■ Study text:
◆ ◆ ◆ ◆ ◆ ◆ ◆

Politics

Give Us Something To Talk About

The presidential candidates aren’t serious about the budget.

Barack Obama and John McCain

I wish presidential candidates were as honest as they tell us they’re going to be. For one thing, it would make campaign events more entertaining. I’d like to thank Bill Wilson for that generous introduction if I had any idea who Bill Wilson was. A little honesty would also inject a note of reality—and also panic—into the current debate about the economy. Instead of sticking to the supposed panacea of new programs or tax cuts to lure voters, the presidential candidates would admit that the federal budget is such a mess that voters are likely to face substantial trade-offs and sacrifice in the coming years.

You laugh. This kind of wish is fulfilled only at earnest symposia held in windowless rooms attended by men in droopy socks and women in tennis shoes.

Lord knows, I’m easily distracted by the horse race, too, but since the candidates keep telling me how honest they are, I figure it might be worth holding them to their boasts. John McCain promises “straight talk” on the side of his bus, and Barack Obama declares at almost every speech that he’s going to tell voters what they need to hear and not simply what they want to hear. In Troy, Mich., the day before clinching the nomination, he promised “a politics that is about telling the truth. Honesty and straight talk, not spin and P.R.”

Hello Cleveland! I’d rather be anywhere else.

If the candidates talked straight about the fiscal situation, they would note that much of the budget they will inherit is on autopilot. Entitlement programs like Social Security, Medicare, and Medicaid take up 42 percent of the federal pie and will mushroom to nearly 70 percent over the next two decades as baby boomers retire. That means less discretionary money for all those programs from national parks and homeland security to defense and education.

The 2009 deficit will be in excess of $400 billion, which means it’s not enough for a candidate to say that his new programs are paid for. McCain and Obama also have to tell us how they’re going to tackle the deficit beast that George Bush failed to tame. Even if the next president scrapped Bush’s tax cuts, ended the popular Medicare prescription-drug benefit, and returned defense spending to prewar levels, he would still have to pay off hundreds of billions from the interest on the Bush debt. That will (or at least should) put a cramp in any administration’s style.

◆ ◆ ◆ ◆ ◆ ◆ ◆

■ Exercise: List every person named in the article on the presidential candidates and the budget.

■ Extracted entries:
◆ ◆ ◆ ◆ ◆ ◆ ◆

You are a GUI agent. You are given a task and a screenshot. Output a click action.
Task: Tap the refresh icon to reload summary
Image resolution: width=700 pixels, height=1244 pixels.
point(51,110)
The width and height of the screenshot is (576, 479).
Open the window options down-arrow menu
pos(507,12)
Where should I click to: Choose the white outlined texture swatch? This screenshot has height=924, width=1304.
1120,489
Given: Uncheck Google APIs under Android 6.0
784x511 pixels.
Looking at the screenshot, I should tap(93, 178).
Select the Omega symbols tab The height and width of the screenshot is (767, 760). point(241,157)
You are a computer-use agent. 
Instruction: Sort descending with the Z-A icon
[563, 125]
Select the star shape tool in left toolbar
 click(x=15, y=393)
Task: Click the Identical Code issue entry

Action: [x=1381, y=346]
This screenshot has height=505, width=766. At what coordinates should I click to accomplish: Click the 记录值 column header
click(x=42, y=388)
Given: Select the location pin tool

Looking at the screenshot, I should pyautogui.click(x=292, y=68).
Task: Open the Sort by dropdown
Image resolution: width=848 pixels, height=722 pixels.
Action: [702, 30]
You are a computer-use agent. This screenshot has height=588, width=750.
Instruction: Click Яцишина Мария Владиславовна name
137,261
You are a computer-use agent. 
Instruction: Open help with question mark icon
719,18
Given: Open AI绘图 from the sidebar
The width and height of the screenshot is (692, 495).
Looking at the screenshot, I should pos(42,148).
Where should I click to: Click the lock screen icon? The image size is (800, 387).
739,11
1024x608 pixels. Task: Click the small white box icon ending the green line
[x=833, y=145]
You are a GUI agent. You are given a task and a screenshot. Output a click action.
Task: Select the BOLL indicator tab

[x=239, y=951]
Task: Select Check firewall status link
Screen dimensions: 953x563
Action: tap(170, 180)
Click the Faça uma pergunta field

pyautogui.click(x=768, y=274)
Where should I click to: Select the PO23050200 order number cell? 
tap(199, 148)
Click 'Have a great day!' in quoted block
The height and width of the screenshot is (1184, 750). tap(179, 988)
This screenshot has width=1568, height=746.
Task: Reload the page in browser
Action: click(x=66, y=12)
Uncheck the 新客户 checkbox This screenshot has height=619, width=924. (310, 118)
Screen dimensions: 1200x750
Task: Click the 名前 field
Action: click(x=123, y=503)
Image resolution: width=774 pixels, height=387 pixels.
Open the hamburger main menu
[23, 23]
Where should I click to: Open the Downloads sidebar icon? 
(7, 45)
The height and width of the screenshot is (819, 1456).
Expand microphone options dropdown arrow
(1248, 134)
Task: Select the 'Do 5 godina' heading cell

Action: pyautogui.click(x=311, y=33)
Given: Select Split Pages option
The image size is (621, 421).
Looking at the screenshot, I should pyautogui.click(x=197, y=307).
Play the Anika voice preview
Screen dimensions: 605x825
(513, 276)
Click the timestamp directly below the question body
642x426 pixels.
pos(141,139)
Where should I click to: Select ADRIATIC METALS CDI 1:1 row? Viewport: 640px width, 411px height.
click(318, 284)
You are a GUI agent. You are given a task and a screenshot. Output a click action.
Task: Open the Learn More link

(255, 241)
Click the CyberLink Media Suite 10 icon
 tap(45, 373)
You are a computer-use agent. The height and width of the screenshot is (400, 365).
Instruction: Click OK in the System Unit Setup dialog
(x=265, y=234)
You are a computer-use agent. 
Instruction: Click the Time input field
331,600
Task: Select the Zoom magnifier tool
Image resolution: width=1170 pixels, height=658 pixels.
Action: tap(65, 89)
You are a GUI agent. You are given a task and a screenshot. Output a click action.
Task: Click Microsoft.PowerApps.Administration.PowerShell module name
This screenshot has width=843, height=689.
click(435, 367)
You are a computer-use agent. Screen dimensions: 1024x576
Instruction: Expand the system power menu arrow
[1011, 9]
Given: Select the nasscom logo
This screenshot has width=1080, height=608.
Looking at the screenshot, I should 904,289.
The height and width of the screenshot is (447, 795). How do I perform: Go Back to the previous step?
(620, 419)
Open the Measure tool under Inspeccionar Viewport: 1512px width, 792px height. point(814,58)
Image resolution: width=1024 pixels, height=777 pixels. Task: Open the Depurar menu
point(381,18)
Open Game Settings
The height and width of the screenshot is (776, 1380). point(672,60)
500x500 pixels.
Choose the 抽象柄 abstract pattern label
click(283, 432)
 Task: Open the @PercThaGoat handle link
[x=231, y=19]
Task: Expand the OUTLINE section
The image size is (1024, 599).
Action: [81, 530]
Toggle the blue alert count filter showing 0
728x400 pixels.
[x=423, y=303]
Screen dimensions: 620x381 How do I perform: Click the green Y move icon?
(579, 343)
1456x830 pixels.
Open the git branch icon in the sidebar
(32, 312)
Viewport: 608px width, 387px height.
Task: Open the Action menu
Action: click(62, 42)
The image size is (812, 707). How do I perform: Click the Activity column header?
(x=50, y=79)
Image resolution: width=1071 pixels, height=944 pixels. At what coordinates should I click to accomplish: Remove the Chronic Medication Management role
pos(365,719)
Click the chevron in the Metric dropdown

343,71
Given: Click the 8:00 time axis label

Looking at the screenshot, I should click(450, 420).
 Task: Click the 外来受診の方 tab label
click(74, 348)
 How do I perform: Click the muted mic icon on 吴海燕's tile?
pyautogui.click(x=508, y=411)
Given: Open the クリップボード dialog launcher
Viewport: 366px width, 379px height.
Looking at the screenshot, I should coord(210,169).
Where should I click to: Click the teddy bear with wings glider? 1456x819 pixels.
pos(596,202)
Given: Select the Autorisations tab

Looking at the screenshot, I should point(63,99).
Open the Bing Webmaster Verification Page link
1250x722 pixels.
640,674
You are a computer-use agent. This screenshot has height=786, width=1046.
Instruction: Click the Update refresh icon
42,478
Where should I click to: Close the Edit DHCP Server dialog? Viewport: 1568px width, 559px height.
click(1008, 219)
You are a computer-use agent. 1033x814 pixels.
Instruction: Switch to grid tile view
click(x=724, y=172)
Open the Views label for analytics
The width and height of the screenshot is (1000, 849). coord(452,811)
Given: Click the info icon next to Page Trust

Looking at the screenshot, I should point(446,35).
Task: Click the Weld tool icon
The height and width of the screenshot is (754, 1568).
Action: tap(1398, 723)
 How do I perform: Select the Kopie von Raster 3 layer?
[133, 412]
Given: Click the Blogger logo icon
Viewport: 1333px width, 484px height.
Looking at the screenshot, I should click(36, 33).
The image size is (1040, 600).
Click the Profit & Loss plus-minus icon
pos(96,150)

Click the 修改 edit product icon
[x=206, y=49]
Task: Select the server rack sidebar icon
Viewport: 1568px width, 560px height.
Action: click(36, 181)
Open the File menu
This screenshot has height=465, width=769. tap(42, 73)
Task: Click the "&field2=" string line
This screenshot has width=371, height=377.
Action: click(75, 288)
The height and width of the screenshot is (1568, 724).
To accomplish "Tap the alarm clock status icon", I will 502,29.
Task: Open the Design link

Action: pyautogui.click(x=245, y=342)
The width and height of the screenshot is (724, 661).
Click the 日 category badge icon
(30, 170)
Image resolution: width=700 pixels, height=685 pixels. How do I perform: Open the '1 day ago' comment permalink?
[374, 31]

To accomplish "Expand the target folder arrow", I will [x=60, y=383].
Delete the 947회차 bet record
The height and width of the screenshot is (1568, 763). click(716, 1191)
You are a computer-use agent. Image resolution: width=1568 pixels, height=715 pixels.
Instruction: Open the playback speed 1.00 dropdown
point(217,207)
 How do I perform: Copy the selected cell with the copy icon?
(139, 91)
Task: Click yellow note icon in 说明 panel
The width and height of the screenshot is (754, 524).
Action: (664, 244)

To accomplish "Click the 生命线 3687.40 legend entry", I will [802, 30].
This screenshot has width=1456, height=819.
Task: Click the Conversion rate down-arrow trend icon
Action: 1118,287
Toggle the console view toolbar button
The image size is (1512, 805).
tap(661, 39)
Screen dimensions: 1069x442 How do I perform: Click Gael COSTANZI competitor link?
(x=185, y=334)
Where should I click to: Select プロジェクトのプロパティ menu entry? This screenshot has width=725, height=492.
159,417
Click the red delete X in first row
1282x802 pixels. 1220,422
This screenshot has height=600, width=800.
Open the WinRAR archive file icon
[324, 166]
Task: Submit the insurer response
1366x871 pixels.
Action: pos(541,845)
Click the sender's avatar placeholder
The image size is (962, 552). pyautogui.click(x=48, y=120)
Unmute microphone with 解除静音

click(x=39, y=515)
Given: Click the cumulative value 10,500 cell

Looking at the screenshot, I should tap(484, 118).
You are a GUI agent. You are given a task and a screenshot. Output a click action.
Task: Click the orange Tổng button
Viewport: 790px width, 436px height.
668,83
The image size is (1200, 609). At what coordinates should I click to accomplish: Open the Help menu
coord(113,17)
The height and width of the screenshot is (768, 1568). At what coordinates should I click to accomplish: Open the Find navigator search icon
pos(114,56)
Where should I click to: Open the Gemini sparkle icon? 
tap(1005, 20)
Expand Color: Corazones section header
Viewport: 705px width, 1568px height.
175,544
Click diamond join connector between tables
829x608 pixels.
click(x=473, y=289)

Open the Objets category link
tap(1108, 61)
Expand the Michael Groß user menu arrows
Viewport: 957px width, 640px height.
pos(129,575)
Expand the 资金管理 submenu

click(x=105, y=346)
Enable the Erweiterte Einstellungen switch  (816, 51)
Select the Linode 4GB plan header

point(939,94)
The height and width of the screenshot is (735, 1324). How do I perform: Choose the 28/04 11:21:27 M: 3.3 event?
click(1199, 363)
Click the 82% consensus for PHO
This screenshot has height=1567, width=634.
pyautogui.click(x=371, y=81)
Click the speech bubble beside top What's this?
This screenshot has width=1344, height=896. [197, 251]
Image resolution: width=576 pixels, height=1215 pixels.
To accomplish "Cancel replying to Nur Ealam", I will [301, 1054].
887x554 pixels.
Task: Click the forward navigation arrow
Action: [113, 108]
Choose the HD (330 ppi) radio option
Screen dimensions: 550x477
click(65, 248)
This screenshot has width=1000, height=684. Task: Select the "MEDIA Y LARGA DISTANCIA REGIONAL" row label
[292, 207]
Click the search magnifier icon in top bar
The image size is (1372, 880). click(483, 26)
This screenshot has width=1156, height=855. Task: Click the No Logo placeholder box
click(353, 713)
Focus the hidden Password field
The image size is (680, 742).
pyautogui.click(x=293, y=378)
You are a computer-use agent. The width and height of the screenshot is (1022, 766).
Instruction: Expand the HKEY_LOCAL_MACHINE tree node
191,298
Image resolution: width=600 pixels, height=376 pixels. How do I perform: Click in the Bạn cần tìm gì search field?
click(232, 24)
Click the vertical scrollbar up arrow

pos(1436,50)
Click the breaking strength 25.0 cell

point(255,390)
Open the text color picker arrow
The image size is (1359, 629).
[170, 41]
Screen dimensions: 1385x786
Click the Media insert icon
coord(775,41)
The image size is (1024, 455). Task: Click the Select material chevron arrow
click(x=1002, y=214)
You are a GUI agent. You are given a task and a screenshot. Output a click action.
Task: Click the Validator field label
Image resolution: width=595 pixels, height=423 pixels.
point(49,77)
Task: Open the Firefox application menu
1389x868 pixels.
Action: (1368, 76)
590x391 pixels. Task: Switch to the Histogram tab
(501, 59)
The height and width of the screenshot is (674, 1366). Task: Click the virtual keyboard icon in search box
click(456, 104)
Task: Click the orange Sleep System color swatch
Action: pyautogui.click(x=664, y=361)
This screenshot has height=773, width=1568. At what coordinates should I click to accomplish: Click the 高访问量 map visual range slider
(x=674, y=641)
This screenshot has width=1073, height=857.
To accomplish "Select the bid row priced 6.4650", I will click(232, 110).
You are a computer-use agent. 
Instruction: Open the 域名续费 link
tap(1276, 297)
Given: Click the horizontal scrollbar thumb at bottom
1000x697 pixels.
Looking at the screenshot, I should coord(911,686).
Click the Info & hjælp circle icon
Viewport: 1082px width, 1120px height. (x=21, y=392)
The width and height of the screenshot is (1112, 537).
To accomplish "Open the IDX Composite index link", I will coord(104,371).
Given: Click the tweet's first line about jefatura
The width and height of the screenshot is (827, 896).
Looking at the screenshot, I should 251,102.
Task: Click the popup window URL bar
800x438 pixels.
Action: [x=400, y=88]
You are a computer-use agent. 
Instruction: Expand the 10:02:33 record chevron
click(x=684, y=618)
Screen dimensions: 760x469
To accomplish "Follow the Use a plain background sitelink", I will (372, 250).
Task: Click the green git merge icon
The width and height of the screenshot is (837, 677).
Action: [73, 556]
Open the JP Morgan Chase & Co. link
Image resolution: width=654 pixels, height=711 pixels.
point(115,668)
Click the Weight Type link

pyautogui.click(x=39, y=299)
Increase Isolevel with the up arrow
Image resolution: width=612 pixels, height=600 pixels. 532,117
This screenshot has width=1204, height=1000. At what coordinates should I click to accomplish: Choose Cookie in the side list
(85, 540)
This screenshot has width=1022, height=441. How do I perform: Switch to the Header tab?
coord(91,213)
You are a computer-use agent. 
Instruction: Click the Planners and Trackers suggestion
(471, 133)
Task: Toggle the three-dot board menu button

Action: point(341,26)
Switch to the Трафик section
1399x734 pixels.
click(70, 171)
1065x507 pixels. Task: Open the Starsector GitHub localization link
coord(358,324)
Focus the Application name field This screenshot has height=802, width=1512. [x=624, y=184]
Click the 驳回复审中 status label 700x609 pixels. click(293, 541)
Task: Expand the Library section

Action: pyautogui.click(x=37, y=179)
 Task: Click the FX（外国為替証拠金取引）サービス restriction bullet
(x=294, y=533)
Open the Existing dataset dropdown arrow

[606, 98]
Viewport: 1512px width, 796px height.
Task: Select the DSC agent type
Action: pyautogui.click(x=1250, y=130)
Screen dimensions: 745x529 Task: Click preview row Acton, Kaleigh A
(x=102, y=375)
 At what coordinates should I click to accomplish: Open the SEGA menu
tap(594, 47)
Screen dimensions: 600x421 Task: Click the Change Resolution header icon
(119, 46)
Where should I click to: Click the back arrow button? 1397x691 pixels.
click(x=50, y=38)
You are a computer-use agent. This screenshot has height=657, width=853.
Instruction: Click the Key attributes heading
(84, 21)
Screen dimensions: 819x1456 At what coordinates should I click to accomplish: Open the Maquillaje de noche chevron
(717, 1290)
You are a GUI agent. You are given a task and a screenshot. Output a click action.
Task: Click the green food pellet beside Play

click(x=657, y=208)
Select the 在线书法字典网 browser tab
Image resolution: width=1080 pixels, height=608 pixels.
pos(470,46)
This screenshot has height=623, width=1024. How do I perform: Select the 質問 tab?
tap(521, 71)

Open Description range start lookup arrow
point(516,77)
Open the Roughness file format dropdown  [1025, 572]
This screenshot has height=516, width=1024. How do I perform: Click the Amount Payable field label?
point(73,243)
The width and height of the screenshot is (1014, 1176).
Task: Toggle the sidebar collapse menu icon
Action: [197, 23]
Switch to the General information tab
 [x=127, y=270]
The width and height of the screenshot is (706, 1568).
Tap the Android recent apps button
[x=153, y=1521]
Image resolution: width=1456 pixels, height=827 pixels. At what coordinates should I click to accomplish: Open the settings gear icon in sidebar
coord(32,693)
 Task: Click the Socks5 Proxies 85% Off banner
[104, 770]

◆ ◆ ◆ ◆ ◆ ◆ ◆

■ Expected output: Barack Obama, John McCain, Bill Wilson, George Bush